I think, if a home visit had been done with Anne, then actually seeing her in her own home and seeing exactly how she needs to cope, rather than just asking questions, then you'd get a truer picture of the difficulties that someone's experiencing.
In an assessment, you're looking at the person's whole life and their social and emotional wellbeing ... and sex is very much a part of that. In my working time, I don't think I've met anyone, to my knowledge, who is prepared to talk in the frank way that she does.

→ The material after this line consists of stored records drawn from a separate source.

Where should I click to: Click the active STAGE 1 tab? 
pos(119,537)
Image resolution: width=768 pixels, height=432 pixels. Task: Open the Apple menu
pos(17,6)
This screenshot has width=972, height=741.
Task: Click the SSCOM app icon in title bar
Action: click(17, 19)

And we're not really trained to deal with some of the issues that she brought up, I don't feel.
Within the unit where I'm working, it's something that we are trying to address in terms of it being an area that one member of the team will actually approach with the client.
I think, in a sensitive way, the assessor could look at this issue, but in the way that the user is accepting and happy and comfortable with.
I think using a combination of maybe ... not necessarily asking questions ... it's giving the patient the chance, to really say that, “These are my difficulties”. I guess, you know, that it's gone well if the patient is actually then positive at the end of the assessment, and is almost keen to know what the next stage is going to be.
My concern is that, when we do an assessment, everyone's view is considered. And that's not just the people we visit, but we often get the views of outsiders, such as neighbours and general practitioners and district nurses ... a whole host of people. So an assessment is not just the people in that home, it's other people’s views as well. And it's a balancing act, all the time of devising a care plan as a result of the assessment that's acceptable to everyone.
I think an assessment is challenging. I think, when we do an assessment, then it is a case of looking at the person as a whole, and looking at all areas of their life, and the things that they have to cope with, and not just focusing on perhaps disability that someone has got ... and also looking to what their future goals are, as well as the here and now.